PROMPT — Copy out, word for word, the full paragraph below about the writ petition filed by the Mirzapur Electric Supply Company.

DOCUMENT SECTION —
Content starts

6. Writ Petition No. 1864 of 1973 has been filed by the Mirzapur Electric Supply Company. This company also originally held a licence for generation and distribution of electricity at Mirzapur. Under Section 36 of the Electricity (Supply) Act, 1948, the Board closed down the generating station of the petitioner company from February 1, 1962. Thereafter the Board started supplying electricity required by the petitioner company. Originally, 3000 K.V.A. was supplied to the petitioner company. On June 1, 1968, the petitioner company asked for an increase of the supply to 4000 K.V.A. but this demand was turned down. On June 20, 1968, even before the introduction of Section 47-A in the Electricity (Supply) Act, a notice was served on the petitioner company, demanding a security of Rupees one lac. This notice was challenged by the petitioner company in Writ Petition No. 3180 of 1969. The writ petition was dismissed by Gulati, J. on August 17, 1971. Against the judgment of Gulati, J. the petitioner has filed Special Appeal No. 563 of 1971 which is also before us. Subsequently, a notice dated January 30, 1973 was served on the petitioner company, demanding security to the tune of Rs. 2,80.000 from it. It is this notice which is challenged in the present writ petition. We may mention here that the learned Advocate General has made & statement that the earlier notice dated June 20, 1968, demanding security of Rupees one lac is no longer in force.

Content ends

DATA SECTION —
Content starts

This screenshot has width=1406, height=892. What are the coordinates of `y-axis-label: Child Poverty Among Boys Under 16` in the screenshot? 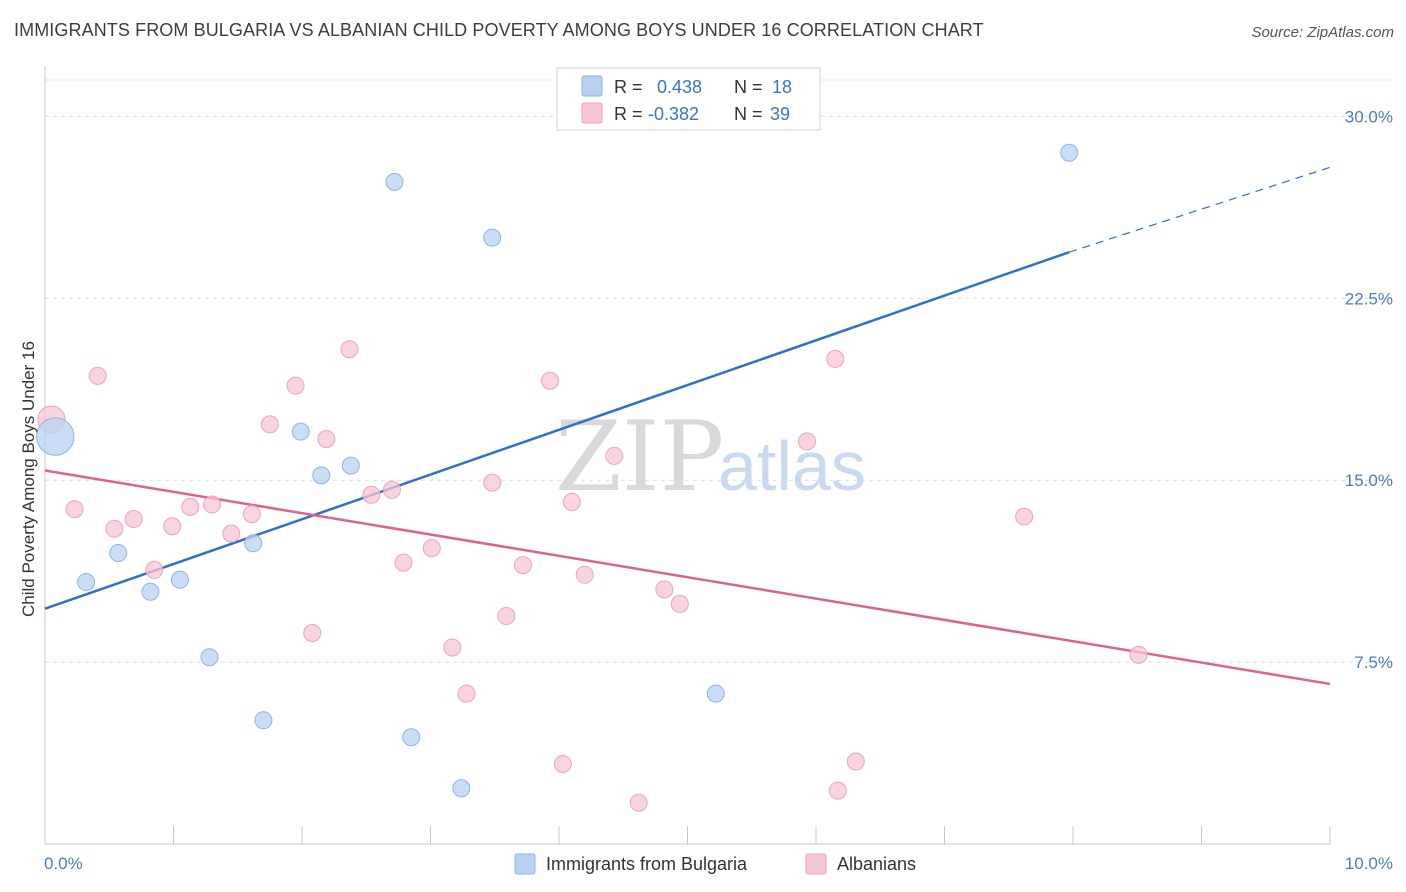 It's located at (28, 479). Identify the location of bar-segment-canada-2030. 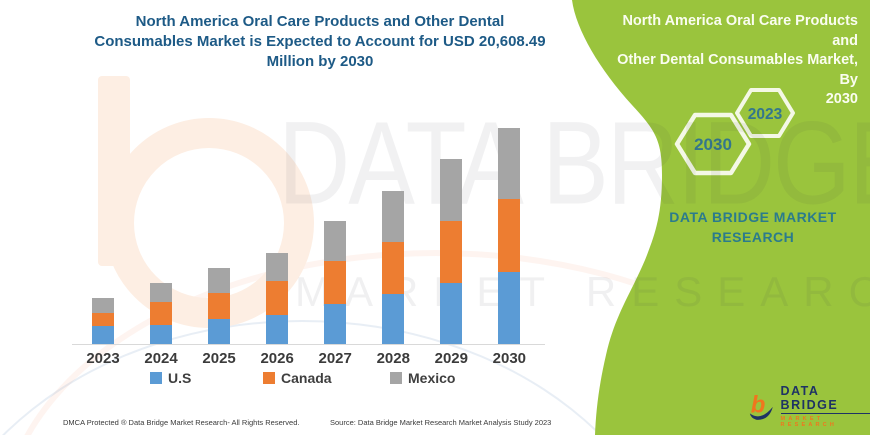
(510, 235).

Content ends

RESPONSE BELOW —
6. Writ Petition No. 1864 of 1973 has been filed by the Mirzapur Electric Supply Company. This company also originally held a licence for generation and distribution of electricity at Mirzapur. Under Section 36 of the Electricity (Supply) Act, 1948, the Board closed down the generating station of the petitioner company from February 1, 1962. Thereafter the Board started supplying electricity required by the petitioner company. Originally, 3000 K.V.A. was supplied to the petitioner company. On June 1, 1968, the petitioner company asked for an increase of the supply to 4000 K.V.A. but this demand was turned down. On June 20, 1968, even before the introduction of Section 47-A in the Electricity (Supply) Act, a notice was served on the petitioner company, demanding a security of Rupees one lac. This notice was challenged by the petitioner company in Writ Petition No. 3180 of 1969. The writ petition was dismissed by Gulati, J. on August 17, 1971. Against the judgment of Gulati, J. the petitioner has filed Special Appeal No. 563 of 1971 which is also before us. Subsequently, a notice dated January 30, 1973 was served on the petitioner company, demanding security to the tune of Rs. 2,80.000 from it. It is this notice which is challenged in the present writ petition. We may mention here that the learned Advocate General has made & statement that the earlier notice dated June 20, 1968, demanding security of Rupees one lac is no longer in force.